[ニュース]被災ローカル線、集客に汗=「雄大な風景見に来て」−観光シーズンの南阿蘇鉄道
[2017.08.20] 他の言語で読む : ENGLISH | ESPAÑOL |

昨年4月の熊本地震で被災したローカル線「南阿蘇鉄道」が、集客に汗を流している。1年4カ月が過ぎたが全線運行再開はできておらず、乗客は激減。緑が覆う雄大な風景が阿蘇に広がる観光シーズンに、同社関係者は「夏は阿蘇が美しく映える季節。ぜひ訪れて」と呼び掛けている。

熊本県高森町の高森駅と同県南阿蘇村の立野駅間の17.7キロを結ぶ南阿蘇鉄道は、地震で線路が流失するなどし全線不通に。約3カ月後に高森−中松間7.1キロで運行再開したが、全線の半分以上が依然不通だ。関係者は一日も早い完全復旧を望むが、全線開通は早くても5年後という。

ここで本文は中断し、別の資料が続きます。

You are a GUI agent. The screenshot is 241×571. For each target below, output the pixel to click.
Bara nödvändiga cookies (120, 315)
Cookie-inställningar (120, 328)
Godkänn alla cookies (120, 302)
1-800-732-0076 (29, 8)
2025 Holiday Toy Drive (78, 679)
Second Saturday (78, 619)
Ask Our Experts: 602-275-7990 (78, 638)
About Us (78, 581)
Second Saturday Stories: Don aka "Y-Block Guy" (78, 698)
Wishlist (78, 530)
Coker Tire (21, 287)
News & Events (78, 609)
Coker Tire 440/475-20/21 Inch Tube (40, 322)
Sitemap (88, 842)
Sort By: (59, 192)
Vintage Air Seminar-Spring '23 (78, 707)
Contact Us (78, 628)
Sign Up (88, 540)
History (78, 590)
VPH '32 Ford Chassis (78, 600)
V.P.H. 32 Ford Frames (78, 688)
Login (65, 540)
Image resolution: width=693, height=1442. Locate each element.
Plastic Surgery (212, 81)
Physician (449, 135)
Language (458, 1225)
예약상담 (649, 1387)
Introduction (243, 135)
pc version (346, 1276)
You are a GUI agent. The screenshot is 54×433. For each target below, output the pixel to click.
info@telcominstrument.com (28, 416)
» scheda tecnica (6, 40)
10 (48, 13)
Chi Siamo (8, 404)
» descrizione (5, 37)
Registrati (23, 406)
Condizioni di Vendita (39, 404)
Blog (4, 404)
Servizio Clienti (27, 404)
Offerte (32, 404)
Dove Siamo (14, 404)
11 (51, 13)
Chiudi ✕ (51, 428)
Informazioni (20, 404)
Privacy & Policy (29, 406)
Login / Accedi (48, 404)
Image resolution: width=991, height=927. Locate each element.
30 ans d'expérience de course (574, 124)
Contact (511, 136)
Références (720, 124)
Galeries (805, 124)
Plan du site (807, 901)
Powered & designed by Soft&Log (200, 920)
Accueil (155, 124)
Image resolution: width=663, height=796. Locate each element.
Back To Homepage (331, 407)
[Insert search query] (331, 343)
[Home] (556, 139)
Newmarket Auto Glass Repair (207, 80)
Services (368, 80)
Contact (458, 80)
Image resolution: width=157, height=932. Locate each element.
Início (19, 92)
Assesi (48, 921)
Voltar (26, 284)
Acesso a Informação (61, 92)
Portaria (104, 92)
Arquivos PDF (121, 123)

熊本市などからの観光客を運ぶJR豊肥線と接続する立野駅が使用不能なため、2015年度に約26万人だった乗客は16年度は4万人に減少。運輸収入も7分の1に落ち込み、赤字に転落した。「外国人観光客が増えていたときに地震が来た。全国からの寄付金で16年度は小幅の赤字に抑えたが、17年度は厳しい」と同社の中川竜一総務課長はため息をつく。

苦境の中、同社は15人いた従業員を8人に削減。出版社と組み、「ドラえもん」などアニメの人気キャラクターを漫画家ら117人が描いたラッピングトレインを運行させるほか、列車全体を貸し切り運行できる権利「南阿蘇鉄道貸切権」をネットオークションで発売するなど、工夫を凝らして注目を集める策を展開。絵はがきセットといった「復興支援グッズ」や、大学生と地元レストランが共同で考案した駅弁を販売するなど、乗客や地域の支援も得て集客努力を続けている。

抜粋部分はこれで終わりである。